- Do this -
From the passage on the 4% rule, write out word for word the stretch that begins at "Market movements can" and stops after "than you could.".

- Selection -
>>>>

Of course, the 4% rule isn't as perfect and simple as that, as Oliver Wendell Holmes Sr., reminded us. Here are three problems with it.

It's based on certain assumptions: Remember that the 4% rule wasn't created to work perfectly in every situation and that it's the product of certain assumptions. For starters, it aims to make your money last for 30 years, but if you retire at 60 and live to 97, your nest egg will need to support you for 37 years. It also uses a portfolio split 60-40, respectively, between stocks and bonds. You might not have or might not want that allocation. If your portfolio is split 50-50, or you have 75% of it in stocks, then the 4% rule will be less applicable to your situation. Indeed, a Vanguard study found that over 35 years, the rule worked only 71% of the time for a portfolio equally divided between stocks and bonds. Consider, too, that the rule isn't guaranteed to make your money last for 30 years. A T. Rowe Price study found that it offered a 90% probability that a portfolio made up of 60% stocks and 40% bonds would last for 30 years. That's pretty good, but a 10% failure rate is still significant.

Market movements can mess with it: Then there's our friend the stock market, which never moves in a straight line. Yes, its overall trend has always been up, but it can point downward for quite a while, and it's not very predictable. Market volatility can really mess with the 4% rule. You might have a nest egg of $500,000 a year before you retire, but what if the market suddenly crashes by 10% or 20%? Or what if it crashes and stays depressed soon after you retire? You might have withdrawn $20,000 in year one, but if you take out $20,600 in year two from a nest egg that has shrunk to $400,000, you'll be withdrawing 5%, not 4%, which might shorten the life of your portfolio. Conversely, if the market soars in your retirement's early years, you might be short-changing yourself by taking out a smaller percentage than you could.

<<<<

- Record set -
>>>>

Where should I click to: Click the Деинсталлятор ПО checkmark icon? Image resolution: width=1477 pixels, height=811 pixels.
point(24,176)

<<<<
>>>>

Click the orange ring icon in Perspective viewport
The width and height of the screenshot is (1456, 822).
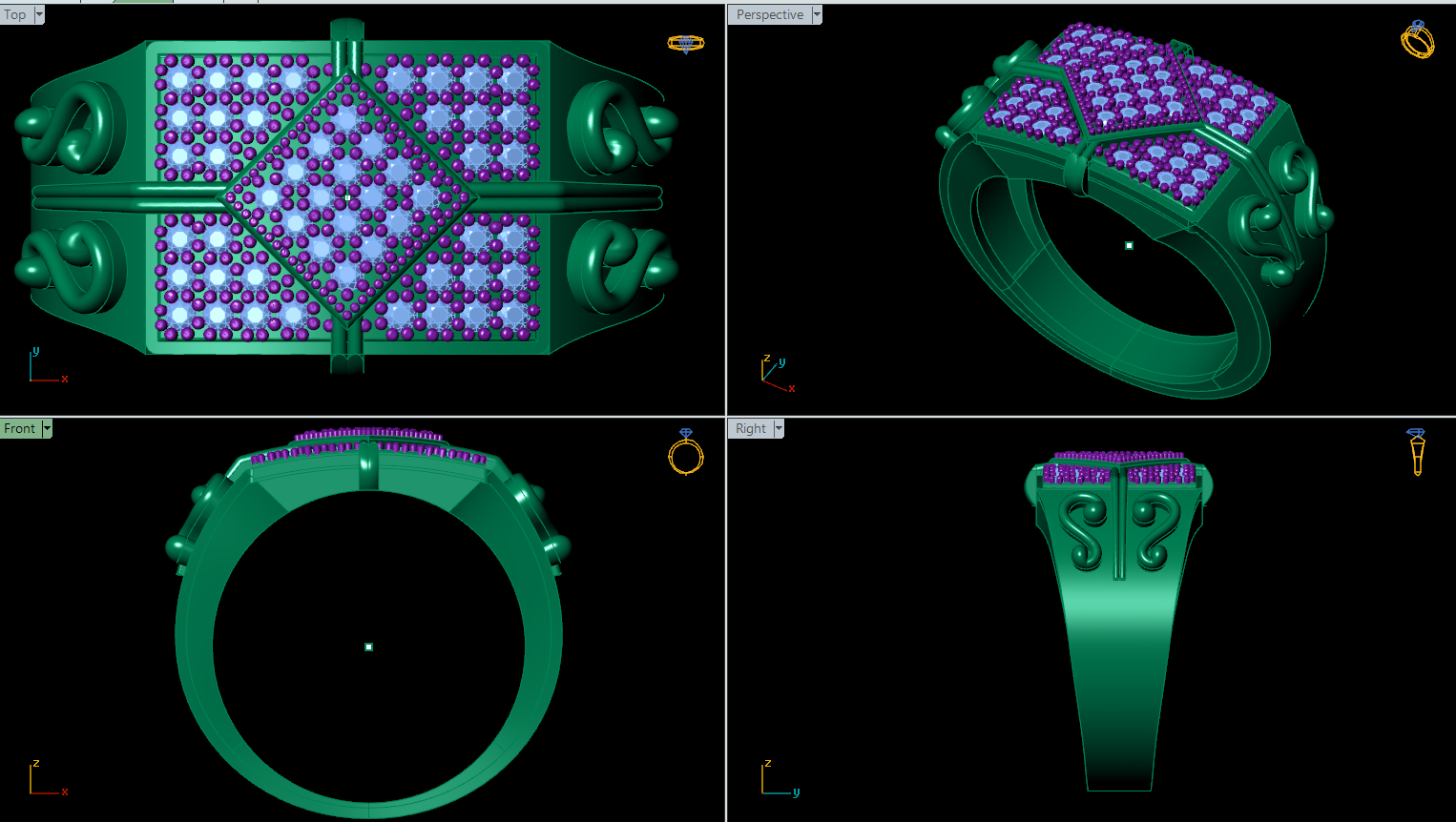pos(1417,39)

<<<<

- Result of this exercise -
Market movements can mess with it: Then there's our friend the stock market, which never moves in a straight line. Yes, its overall trend has always been up, but it can point downward for quite a while, and it's not very predictable. Market volatility can really mess with the 4% rule. You might have a nest egg of $500,000 a year before you retire, but what if the market suddenly crashes by 10% or 20%? Or what if it crashes and stays depressed soon after you retire? You might have withdrawn $20,000 in year one, but if you take out $20,600 in year two from a nest egg that has shrunk to $400,000, you'll be withdrawing 5%, not 4%, which might shorten the life of your portfolio. Conversely, if the market soars in your retirement's early years, you might be short-changing yourself by taking out a smaller percentage than you could.